- **Work task**
Scan each line of the records for the word "This" and extract the ones that have it.

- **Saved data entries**
=== Begin Enclosure ===

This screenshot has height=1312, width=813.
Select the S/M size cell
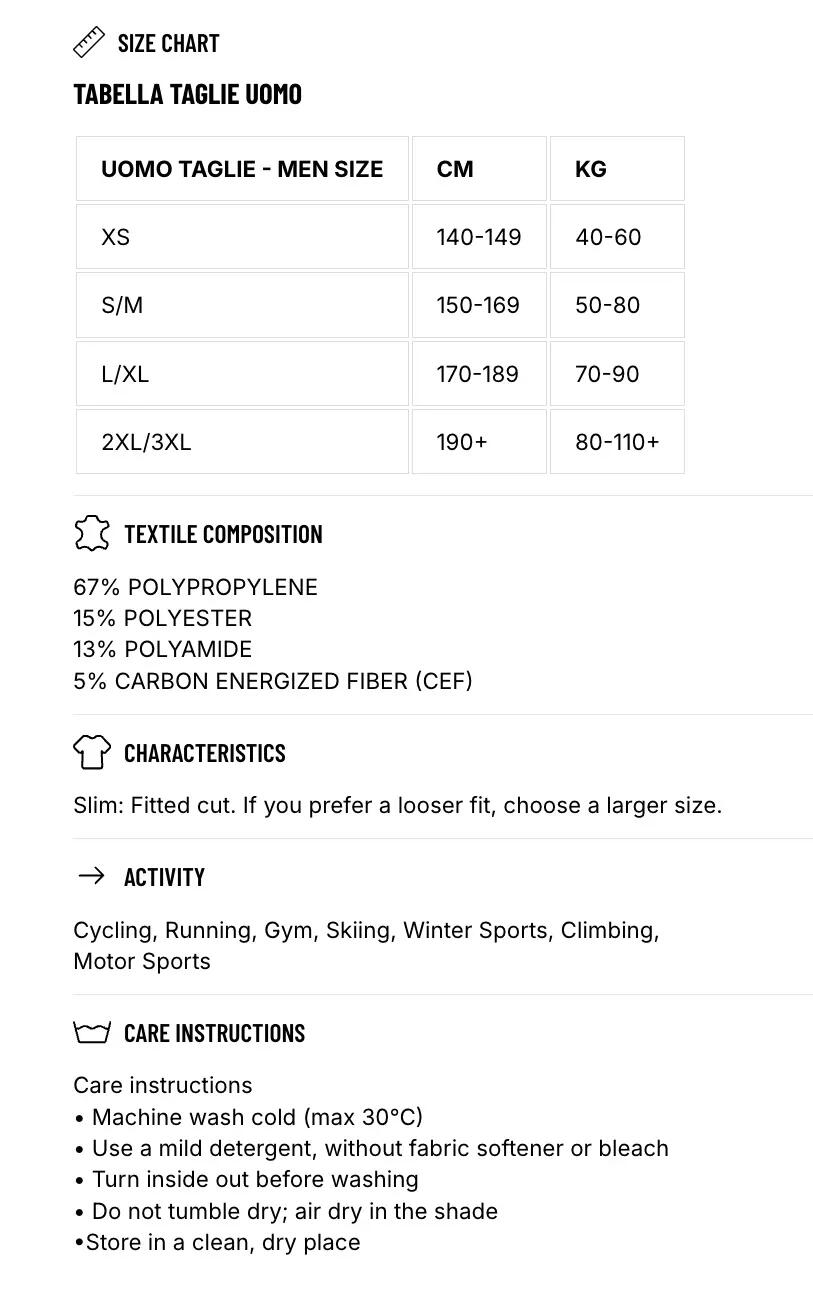[242, 305]
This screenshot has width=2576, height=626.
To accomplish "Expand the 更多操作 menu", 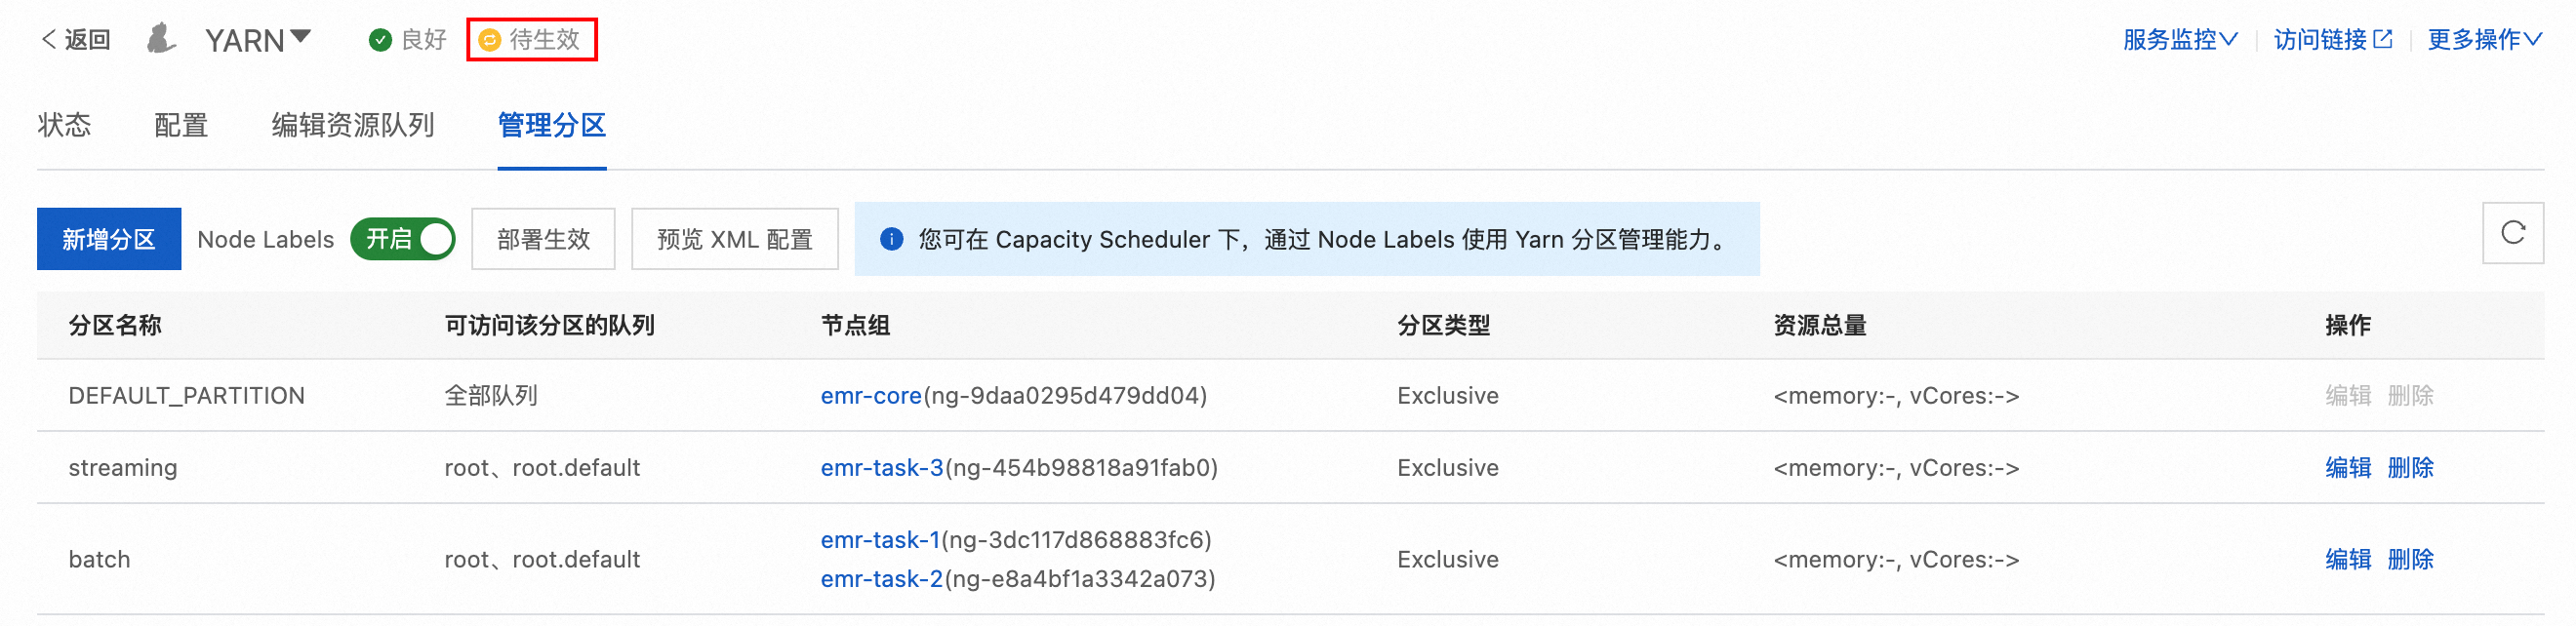I will (2484, 40).

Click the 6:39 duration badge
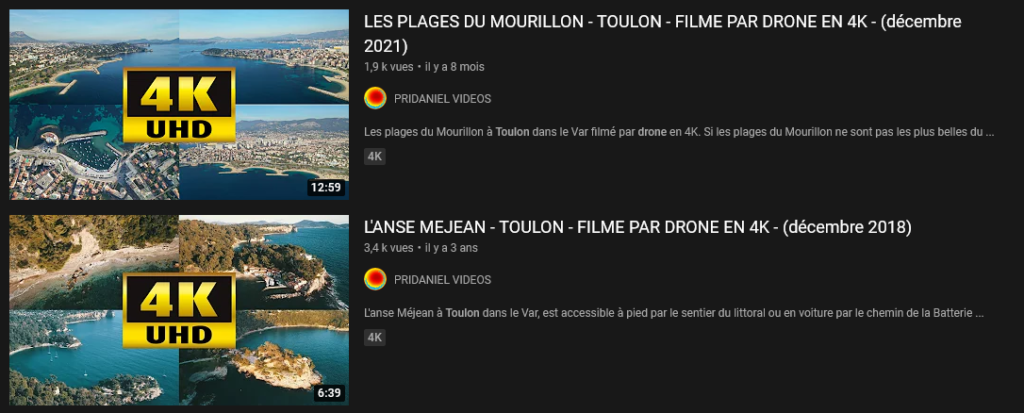(330, 393)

=== End Enclosure ===

- **Answer for the task**
This screenshot has height=1312, width=813.
This screenshot has width=2576, height=626.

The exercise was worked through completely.